Description Before devoting himself to glass, Lalique was an important jewelry designer. Combining such materials as ivory, horn, glass, and semiprecious stones, all chosen for their visual appeal, with gold and diamonds, he created flamboyant masterpieces of Art Nouveau jewelry. In 1909, Lalique rented a glass factory at Combes-la-Ville, near Paris, where he made perfume bottles. The following year, he acquired another factory in Alsace, which he used for the mass-production of glass using a press-molding technique. Working in a balanced, highly stylized manner that anticipated the Art Deco movement of the 1920s, Lalique designed a diverse range of products that included car hood ornaments, lamps, bottles, vases, ashtrays, and room fittings, as well as jewelry. The molded glass of this oblong brooch forms a scene of several grasshoppers. The turquoise coloring comes from the pigmented resin underneath the glass.

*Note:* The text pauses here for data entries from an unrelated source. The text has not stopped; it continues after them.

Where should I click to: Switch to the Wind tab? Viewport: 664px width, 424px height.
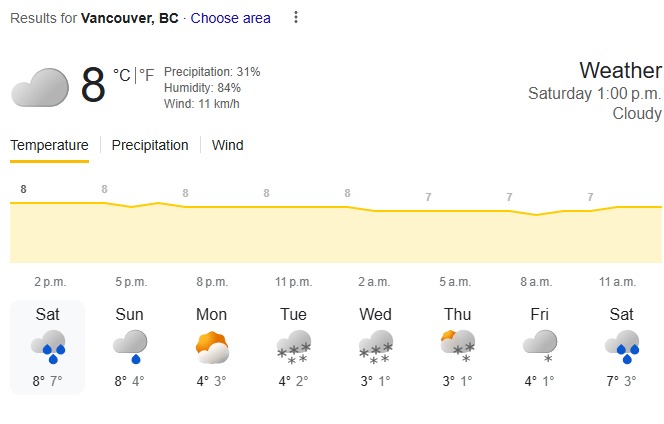click(x=227, y=145)
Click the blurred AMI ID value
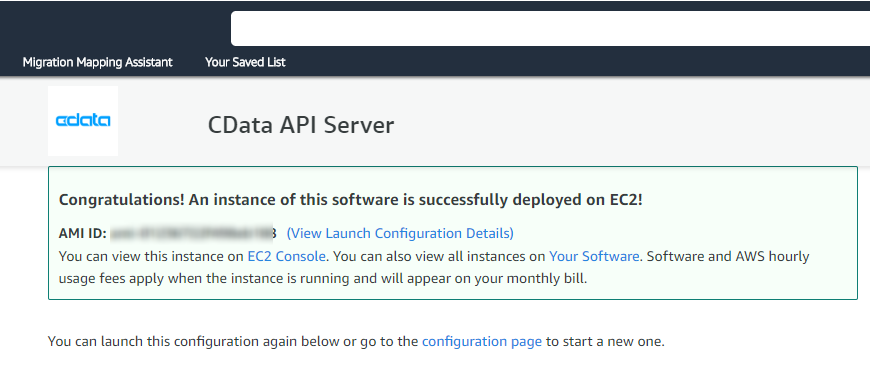870x366 pixels. pyautogui.click(x=193, y=233)
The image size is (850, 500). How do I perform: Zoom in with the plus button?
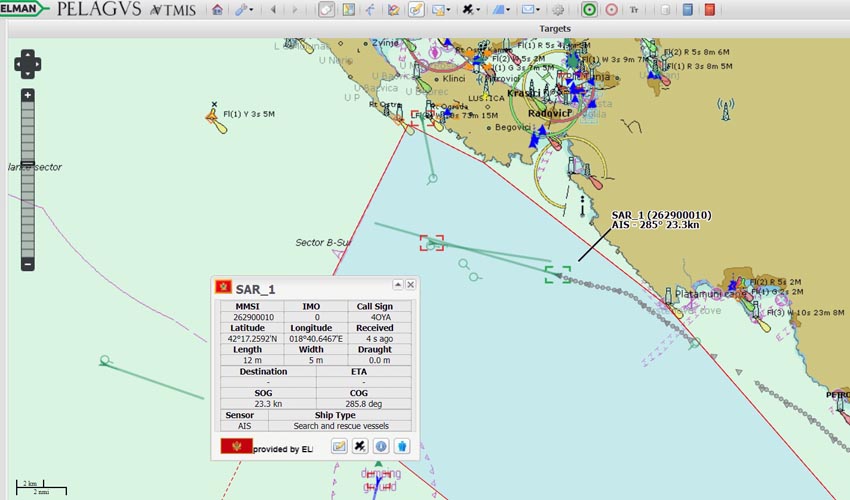coord(28,95)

The brooch is framed by marcasite stones set in copper, zinc, and nickel alloy.
- Lalique from the Lewison Collection. The Washington County Museum, Hagerstown. 1999.
- René Lalique: Enchanted by Glass. Corning Museum of Glass, Corning. 2014-2015.
Provenance Jimmy Judd, Amos Judd Antiques, Baltimore; purchased by Dr. and Mrs. Edward F. Lewison, Baltimore, 1983; given to Walters Art Museum, 2002.